START Provided data

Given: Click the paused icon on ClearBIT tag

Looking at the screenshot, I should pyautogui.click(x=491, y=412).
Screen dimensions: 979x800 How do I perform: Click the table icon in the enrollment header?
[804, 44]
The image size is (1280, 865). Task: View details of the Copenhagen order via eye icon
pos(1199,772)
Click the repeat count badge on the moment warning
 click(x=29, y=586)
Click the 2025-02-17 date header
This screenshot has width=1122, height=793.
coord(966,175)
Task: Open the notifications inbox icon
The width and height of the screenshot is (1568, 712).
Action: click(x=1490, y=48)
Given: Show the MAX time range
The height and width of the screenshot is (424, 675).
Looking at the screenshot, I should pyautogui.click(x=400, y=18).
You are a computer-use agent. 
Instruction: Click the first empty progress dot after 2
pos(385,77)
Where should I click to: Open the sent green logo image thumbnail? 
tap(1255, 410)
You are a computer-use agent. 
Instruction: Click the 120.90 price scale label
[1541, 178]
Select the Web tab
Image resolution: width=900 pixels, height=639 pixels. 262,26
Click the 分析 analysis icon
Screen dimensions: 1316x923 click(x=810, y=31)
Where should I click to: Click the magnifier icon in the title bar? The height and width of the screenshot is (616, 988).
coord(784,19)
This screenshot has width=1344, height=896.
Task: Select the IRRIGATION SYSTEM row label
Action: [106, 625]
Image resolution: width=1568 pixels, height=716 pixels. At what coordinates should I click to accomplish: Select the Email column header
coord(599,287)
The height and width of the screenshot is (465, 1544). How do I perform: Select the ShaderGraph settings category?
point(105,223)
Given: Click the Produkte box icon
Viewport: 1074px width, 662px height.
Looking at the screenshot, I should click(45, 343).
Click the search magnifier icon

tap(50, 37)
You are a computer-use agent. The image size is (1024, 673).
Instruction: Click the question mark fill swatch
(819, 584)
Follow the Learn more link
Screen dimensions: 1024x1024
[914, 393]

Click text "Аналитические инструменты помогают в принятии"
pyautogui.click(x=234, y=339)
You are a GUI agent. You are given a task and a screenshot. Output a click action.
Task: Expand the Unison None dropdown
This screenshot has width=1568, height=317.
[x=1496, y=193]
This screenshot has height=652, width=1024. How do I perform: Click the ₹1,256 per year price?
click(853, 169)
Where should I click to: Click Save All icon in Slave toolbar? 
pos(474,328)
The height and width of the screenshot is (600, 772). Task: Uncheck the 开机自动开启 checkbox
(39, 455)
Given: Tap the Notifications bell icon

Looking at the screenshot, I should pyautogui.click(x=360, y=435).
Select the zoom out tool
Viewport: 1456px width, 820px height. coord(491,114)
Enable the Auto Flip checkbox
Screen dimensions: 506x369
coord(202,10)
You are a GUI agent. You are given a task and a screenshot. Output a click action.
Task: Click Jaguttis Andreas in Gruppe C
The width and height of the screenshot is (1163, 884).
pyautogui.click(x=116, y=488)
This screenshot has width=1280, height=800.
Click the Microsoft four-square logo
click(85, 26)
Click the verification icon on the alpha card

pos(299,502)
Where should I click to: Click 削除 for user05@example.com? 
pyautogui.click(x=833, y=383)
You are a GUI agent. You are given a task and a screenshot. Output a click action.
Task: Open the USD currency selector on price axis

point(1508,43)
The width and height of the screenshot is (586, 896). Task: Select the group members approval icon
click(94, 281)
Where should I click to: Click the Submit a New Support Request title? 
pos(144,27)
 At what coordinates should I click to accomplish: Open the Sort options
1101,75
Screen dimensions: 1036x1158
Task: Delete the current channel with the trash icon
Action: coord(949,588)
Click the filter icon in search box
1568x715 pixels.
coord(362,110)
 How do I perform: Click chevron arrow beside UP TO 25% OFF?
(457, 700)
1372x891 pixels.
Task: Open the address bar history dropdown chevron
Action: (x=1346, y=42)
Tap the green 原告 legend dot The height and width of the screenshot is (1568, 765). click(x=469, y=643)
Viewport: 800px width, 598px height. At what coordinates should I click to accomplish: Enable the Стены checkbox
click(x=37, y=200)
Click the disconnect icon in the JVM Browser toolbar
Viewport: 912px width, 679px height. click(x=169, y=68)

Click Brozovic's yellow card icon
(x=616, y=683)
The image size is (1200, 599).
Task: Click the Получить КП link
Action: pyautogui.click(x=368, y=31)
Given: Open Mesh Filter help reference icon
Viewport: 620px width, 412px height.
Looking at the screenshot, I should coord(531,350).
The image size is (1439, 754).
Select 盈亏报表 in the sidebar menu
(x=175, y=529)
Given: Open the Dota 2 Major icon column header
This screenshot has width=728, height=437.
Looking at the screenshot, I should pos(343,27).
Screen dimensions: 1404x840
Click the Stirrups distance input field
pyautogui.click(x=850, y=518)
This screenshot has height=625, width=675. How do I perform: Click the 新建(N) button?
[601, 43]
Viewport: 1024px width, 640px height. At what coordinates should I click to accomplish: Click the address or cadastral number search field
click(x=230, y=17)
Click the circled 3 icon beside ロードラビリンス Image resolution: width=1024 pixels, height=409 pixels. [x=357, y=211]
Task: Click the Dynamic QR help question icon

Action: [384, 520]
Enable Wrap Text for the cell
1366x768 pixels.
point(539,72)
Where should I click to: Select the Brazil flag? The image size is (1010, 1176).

END Provided data

-- Requirement --
Copy out the entries above without altering a single character.

-- Solution to this task --
Given: Click the paused icon on ClearBIT tag

Looking at the screenshot, I should pyautogui.click(x=491, y=412).
Screen dimensions: 979x800 How do I perform: Click the table icon in the enrollment header?
[804, 44]
The image size is (1280, 865). Task: View details of the Copenhagen order via eye icon
pos(1199,772)
Click the repeat count badge on the moment warning
 click(x=29, y=586)
Click the 2025-02-17 date header
This screenshot has width=1122, height=793.
coord(966,175)
Task: Open the notifications inbox icon
The width and height of the screenshot is (1568, 712).
Action: click(x=1490, y=48)
Given: Show the MAX time range
The height and width of the screenshot is (424, 675).
Looking at the screenshot, I should pyautogui.click(x=400, y=18).
You are a computer-use agent. 
Instruction: Click the first empty progress dot after 2
pos(385,77)
Where should I click to: Open the sent green logo image thumbnail? 
tap(1255, 410)
You are a computer-use agent. 
Instruction: Click the 120.90 price scale label
[1541, 178]
Select the Web tab
Image resolution: width=900 pixels, height=639 pixels. 262,26
Click the 分析 analysis icon
Screen dimensions: 1316x923 click(x=810, y=31)
Where should I click to: Click the magnifier icon in the title bar? The height and width of the screenshot is (616, 988).
coord(784,19)
This screenshot has width=1344, height=896.
Task: Select the IRRIGATION SYSTEM row label
Action: [106, 625]
Image resolution: width=1568 pixels, height=716 pixels. At what coordinates should I click to accomplish: Select the Email column header
coord(599,287)
The height and width of the screenshot is (465, 1544). How do I perform: Select the ShaderGraph settings category?
point(105,223)
Given: Click the Produkte box icon
Viewport: 1074px width, 662px height.
Looking at the screenshot, I should click(45, 343).
Click the search magnifier icon

tap(50, 37)
You are a computer-use agent. The image size is (1024, 673).
Instruction: Click the question mark fill swatch
(819, 584)
Follow the Learn more link
Screen dimensions: 1024x1024
[914, 393]

Click text "Аналитические инструменты помогают в принятии"
pyautogui.click(x=234, y=339)
You are a GUI agent. You are given a task and a screenshot. Output a click action.
Task: Expand the Unison None dropdown
This screenshot has width=1568, height=317.
[x=1496, y=193]
This screenshot has height=652, width=1024. How do I perform: Click the ₹1,256 per year price?
click(853, 169)
Where should I click to: Click Save All icon in Slave toolbar? 
pos(474,328)
The height and width of the screenshot is (600, 772). Task: Uncheck the 开机自动开启 checkbox
(39, 455)
Given: Tap the Notifications bell icon

Looking at the screenshot, I should pyautogui.click(x=360, y=435).
Select the zoom out tool
Viewport: 1456px width, 820px height. coord(491,114)
Enable the Auto Flip checkbox
Screen dimensions: 506x369
coord(202,10)
You are a GUI agent. You are given a task and a screenshot. Output a click action.
Task: Click Jaguttis Andreas in Gruppe C
The width and height of the screenshot is (1163, 884).
pyautogui.click(x=116, y=488)
This screenshot has width=1280, height=800.
Click the Microsoft four-square logo
click(85, 26)
Click the verification icon on the alpha card

pos(299,502)
Where should I click to: Click 削除 for user05@example.com? 
pyautogui.click(x=833, y=383)
You are a GUI agent. You are given a task and a screenshot. Output a click action.
Task: Open the USD currency selector on price axis

point(1508,43)
The width and height of the screenshot is (586, 896). Task: Select the group members approval icon
click(94, 281)
Where should I click to: Click the Submit a New Support Request title? 
pos(144,27)
 At what coordinates should I click to accomplish: Open the Sort options
1101,75
Screen dimensions: 1036x1158
Task: Delete the current channel with the trash icon
Action: coord(949,588)
Click the filter icon in search box
1568x715 pixels.
coord(362,110)
 How do I perform: Click chevron arrow beside UP TO 25% OFF?
(457, 700)
1372x891 pixels.
Task: Open the address bar history dropdown chevron
Action: (x=1346, y=42)
Tap the green 原告 legend dot The height and width of the screenshot is (1568, 765). click(x=469, y=643)
Viewport: 800px width, 598px height. At what coordinates should I click to accomplish: Enable the Стены checkbox
click(x=37, y=200)
Click the disconnect icon in the JVM Browser toolbar
Viewport: 912px width, 679px height. click(x=169, y=68)

Click Brozovic's yellow card icon
(x=616, y=683)
The image size is (1200, 599).
Task: Click the Получить КП link
Action: pyautogui.click(x=368, y=31)
Given: Open Mesh Filter help reference icon
Viewport: 620px width, 412px height.
Looking at the screenshot, I should coord(531,350).
The image size is (1439, 754).
Select 盈亏报表 in the sidebar menu
(x=175, y=529)
Given: Open the Dota 2 Major icon column header
This screenshot has width=728, height=437.
Looking at the screenshot, I should pos(343,27).
Screen dimensions: 1404x840
Click the Stirrups distance input field
pyautogui.click(x=850, y=518)
This screenshot has height=625, width=675. How do I perform: Click the 新建(N) button?
[601, 43]
Viewport: 1024px width, 640px height. At what coordinates should I click to accomplish: Click the address or cadastral number search field
click(x=230, y=17)
Click the circled 3 icon beside ロードラビリンス Image resolution: width=1024 pixels, height=409 pixels. [x=357, y=211]
Task: Click the Dynamic QR help question icon

Action: [384, 520]
Enable Wrap Text for the cell
1366x768 pixels.
point(539,72)
Where should I click to: Select the Brazil flag? The image size is (1010, 1176).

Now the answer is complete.